» Task to carry out: Where does the string "Privacy" appear in the listing below? Copy every line where it does.

» Input material:
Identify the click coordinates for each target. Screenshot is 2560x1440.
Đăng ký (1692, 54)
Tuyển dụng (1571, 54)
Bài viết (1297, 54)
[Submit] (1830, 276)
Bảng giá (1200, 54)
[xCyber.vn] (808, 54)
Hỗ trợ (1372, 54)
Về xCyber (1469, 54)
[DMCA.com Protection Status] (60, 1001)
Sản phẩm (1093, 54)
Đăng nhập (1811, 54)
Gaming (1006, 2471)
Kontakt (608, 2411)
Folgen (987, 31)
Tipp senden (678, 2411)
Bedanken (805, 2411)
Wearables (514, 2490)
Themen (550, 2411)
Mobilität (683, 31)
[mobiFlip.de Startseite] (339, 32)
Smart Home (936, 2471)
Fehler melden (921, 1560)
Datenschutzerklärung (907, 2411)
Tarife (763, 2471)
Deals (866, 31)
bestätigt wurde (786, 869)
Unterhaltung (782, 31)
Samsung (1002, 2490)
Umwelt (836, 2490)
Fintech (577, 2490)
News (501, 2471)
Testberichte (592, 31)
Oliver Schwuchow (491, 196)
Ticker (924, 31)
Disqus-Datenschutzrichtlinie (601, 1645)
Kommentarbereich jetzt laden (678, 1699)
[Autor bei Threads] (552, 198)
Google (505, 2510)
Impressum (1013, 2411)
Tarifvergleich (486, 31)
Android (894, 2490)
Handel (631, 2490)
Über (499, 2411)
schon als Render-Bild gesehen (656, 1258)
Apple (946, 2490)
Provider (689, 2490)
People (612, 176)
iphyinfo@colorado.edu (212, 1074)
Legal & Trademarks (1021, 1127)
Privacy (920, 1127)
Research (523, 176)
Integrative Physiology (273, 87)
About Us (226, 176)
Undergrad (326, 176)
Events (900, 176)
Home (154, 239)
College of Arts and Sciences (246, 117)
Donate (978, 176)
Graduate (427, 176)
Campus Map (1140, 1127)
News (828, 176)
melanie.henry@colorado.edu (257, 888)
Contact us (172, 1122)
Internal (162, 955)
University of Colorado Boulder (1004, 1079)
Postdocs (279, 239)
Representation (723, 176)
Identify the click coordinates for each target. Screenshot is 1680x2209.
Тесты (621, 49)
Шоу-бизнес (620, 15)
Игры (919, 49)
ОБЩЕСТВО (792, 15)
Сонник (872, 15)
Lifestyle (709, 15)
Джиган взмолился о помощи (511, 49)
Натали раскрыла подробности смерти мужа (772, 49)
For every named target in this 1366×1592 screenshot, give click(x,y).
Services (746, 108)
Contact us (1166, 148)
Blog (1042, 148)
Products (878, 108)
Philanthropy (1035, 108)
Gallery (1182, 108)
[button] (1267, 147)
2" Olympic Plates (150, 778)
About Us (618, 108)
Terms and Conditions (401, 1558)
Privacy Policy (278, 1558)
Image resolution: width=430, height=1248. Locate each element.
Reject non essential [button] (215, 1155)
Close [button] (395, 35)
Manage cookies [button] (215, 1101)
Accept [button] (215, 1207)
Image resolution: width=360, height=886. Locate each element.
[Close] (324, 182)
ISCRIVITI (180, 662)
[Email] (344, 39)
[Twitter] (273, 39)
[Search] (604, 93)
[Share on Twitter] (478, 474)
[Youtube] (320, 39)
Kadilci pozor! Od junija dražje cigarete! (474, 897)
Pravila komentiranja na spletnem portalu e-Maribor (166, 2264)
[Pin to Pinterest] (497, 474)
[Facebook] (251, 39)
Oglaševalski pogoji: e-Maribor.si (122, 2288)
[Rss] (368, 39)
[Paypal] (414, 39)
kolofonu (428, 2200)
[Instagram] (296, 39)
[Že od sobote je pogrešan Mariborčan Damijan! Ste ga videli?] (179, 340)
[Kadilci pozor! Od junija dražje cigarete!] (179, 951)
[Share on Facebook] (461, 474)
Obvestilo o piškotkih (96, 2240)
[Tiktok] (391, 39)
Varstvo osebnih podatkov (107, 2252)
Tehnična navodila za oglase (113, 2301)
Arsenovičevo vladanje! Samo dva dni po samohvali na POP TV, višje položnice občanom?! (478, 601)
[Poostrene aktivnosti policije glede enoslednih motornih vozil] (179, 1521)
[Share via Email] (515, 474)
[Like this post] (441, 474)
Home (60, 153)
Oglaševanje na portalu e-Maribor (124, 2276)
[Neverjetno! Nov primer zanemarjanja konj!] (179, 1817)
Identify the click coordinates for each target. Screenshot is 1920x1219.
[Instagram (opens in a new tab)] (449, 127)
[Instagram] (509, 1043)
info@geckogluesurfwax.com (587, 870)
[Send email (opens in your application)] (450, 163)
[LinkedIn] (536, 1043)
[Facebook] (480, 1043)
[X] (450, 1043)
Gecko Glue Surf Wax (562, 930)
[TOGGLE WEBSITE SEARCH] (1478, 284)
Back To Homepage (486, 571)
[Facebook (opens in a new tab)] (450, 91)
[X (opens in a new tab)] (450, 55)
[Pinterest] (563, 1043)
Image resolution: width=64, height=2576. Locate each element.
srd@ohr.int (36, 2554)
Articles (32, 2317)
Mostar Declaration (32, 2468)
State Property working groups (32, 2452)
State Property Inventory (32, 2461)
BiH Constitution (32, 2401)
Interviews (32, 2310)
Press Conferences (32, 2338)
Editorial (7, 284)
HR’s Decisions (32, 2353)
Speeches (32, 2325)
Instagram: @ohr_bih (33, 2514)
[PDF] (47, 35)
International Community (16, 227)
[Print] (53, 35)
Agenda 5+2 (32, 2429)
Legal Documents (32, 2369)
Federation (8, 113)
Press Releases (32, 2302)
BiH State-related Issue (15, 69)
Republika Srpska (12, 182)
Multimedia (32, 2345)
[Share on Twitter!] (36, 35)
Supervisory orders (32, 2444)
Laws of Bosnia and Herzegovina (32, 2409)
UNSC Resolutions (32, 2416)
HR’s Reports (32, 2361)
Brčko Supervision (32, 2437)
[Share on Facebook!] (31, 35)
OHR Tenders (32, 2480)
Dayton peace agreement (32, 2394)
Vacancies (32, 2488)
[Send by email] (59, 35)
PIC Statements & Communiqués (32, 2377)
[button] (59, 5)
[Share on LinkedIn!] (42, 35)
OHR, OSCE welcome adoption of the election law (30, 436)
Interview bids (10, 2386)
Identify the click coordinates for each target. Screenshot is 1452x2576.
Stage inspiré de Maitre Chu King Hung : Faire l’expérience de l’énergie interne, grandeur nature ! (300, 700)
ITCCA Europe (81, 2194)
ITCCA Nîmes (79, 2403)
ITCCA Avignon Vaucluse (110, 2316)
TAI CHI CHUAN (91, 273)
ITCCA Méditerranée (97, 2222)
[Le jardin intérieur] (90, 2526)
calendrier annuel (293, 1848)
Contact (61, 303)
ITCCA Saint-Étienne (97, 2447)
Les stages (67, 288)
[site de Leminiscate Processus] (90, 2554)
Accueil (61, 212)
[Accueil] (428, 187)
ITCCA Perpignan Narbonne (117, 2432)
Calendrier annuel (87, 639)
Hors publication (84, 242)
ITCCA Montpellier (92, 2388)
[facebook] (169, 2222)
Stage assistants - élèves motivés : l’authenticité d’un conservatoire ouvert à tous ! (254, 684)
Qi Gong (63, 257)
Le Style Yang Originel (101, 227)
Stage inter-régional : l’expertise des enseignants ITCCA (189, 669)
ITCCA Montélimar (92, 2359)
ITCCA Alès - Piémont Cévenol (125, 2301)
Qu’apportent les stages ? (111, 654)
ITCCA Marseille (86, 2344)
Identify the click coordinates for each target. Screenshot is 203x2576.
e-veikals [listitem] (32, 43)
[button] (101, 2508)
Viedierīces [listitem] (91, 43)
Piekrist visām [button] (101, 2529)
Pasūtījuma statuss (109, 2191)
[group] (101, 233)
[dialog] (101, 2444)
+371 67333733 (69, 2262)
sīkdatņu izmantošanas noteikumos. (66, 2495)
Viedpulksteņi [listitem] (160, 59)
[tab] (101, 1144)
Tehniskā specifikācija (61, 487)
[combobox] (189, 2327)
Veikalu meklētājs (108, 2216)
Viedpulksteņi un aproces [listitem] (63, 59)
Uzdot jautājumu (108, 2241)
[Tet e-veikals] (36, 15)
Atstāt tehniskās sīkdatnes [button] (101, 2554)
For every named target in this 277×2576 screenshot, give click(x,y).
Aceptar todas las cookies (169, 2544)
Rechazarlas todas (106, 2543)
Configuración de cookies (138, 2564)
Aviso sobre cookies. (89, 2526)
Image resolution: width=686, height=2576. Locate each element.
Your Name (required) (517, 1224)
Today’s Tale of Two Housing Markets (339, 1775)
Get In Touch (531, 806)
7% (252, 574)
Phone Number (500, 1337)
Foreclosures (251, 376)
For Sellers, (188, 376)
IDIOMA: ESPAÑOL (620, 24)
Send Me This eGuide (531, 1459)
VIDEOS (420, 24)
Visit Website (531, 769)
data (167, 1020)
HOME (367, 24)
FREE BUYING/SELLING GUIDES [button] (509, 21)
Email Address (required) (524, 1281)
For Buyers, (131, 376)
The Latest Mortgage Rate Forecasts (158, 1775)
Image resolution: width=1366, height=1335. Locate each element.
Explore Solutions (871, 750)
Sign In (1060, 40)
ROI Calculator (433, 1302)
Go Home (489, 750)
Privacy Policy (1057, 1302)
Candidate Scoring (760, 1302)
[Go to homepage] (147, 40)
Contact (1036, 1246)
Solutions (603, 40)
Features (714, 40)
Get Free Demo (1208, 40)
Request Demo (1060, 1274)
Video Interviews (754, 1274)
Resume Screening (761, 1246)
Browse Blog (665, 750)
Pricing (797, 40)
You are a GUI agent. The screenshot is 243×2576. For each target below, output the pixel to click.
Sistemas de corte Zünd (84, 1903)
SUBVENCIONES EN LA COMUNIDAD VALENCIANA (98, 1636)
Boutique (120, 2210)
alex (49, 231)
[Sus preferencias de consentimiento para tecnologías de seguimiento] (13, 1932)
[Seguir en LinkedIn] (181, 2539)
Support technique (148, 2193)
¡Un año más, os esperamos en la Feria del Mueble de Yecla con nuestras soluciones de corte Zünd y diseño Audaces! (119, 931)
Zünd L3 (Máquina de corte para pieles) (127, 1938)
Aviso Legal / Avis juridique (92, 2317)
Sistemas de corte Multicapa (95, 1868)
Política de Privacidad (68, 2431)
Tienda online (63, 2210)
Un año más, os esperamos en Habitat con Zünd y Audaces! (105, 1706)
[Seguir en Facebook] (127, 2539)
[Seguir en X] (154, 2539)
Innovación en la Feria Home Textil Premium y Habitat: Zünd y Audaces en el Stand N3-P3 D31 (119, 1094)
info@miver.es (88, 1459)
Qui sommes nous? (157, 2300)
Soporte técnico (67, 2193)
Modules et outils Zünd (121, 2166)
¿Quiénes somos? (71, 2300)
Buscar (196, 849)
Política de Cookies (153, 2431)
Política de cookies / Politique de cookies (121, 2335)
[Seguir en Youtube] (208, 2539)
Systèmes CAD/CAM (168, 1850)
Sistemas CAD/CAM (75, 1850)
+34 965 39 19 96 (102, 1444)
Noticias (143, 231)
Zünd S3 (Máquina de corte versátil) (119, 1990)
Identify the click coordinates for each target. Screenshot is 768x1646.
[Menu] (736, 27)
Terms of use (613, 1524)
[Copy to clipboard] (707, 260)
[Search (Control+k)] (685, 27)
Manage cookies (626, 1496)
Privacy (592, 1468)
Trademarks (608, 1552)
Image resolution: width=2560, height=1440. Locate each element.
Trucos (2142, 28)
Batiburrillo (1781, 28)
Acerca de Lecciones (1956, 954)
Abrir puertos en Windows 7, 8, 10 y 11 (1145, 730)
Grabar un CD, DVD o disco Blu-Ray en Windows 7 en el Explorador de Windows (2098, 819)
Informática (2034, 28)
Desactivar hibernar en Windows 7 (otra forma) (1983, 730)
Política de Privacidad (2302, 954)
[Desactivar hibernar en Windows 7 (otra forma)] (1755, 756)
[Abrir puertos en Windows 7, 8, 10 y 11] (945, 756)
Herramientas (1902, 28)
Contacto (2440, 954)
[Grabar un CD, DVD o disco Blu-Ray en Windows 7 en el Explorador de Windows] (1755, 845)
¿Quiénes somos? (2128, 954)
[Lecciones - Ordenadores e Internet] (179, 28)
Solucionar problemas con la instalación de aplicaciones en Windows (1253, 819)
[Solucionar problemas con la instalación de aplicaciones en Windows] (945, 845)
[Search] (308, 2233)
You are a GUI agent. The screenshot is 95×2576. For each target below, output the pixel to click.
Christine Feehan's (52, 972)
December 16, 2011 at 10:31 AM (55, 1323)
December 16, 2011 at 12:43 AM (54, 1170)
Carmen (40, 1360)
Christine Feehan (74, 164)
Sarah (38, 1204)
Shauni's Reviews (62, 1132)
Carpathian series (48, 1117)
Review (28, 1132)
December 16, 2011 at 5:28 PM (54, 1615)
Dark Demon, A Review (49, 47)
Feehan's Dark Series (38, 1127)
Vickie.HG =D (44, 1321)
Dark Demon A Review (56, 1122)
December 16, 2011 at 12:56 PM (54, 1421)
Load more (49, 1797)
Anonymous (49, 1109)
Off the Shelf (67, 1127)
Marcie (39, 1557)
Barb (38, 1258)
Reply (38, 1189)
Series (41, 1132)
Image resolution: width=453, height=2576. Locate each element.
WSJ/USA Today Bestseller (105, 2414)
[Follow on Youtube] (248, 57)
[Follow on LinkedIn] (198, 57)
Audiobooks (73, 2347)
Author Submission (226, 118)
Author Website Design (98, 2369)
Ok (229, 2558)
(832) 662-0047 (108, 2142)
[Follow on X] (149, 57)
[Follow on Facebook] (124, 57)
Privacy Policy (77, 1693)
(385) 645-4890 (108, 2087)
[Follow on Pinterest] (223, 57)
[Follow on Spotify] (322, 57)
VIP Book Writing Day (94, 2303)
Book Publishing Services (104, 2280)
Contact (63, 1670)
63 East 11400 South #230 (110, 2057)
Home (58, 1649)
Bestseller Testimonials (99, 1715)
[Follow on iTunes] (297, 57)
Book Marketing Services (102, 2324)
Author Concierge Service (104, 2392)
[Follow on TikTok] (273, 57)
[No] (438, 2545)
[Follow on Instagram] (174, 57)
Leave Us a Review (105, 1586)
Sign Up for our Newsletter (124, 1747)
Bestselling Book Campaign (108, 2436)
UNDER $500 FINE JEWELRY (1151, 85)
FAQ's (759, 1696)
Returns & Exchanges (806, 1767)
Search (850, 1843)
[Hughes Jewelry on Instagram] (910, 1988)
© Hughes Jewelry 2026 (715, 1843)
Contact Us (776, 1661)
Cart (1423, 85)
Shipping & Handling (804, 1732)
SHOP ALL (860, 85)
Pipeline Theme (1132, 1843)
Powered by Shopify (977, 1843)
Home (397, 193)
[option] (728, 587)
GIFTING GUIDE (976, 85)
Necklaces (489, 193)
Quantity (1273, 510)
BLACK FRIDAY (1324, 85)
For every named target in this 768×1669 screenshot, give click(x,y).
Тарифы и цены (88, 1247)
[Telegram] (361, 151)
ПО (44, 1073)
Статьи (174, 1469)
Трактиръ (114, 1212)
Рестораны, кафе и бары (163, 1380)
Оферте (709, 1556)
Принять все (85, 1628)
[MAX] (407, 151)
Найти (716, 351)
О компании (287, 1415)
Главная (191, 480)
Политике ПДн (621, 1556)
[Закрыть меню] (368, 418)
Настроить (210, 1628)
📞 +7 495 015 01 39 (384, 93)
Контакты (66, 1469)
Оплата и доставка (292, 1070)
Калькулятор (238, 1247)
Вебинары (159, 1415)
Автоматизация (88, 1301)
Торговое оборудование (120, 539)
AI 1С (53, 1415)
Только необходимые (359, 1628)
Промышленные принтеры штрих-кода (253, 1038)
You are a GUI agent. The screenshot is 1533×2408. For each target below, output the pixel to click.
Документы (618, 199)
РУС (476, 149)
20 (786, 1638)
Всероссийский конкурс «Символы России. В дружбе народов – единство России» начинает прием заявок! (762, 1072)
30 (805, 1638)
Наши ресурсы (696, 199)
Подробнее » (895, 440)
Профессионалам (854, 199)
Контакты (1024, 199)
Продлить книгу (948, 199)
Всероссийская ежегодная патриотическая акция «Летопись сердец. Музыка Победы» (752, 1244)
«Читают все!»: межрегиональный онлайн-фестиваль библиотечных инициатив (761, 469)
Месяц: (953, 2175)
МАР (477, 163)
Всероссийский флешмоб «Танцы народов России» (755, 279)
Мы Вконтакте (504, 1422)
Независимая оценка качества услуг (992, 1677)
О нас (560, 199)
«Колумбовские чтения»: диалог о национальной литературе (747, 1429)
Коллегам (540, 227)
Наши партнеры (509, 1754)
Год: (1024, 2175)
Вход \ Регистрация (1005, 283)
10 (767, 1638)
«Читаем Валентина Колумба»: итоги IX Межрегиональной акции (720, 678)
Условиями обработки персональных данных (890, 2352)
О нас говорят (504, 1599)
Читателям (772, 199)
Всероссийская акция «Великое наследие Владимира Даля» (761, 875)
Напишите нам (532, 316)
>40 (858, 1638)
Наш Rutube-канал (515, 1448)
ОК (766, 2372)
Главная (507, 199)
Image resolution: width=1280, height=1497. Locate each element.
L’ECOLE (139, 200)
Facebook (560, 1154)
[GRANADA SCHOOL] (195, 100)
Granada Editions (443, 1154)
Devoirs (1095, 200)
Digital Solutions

» Exercise answer:
Privacy (920, 1127)
Privacy Policy (278, 1558)
Privacy Policy (1057, 1302)
Privacy (592, 1468)
Privacy Policy (77, 1693)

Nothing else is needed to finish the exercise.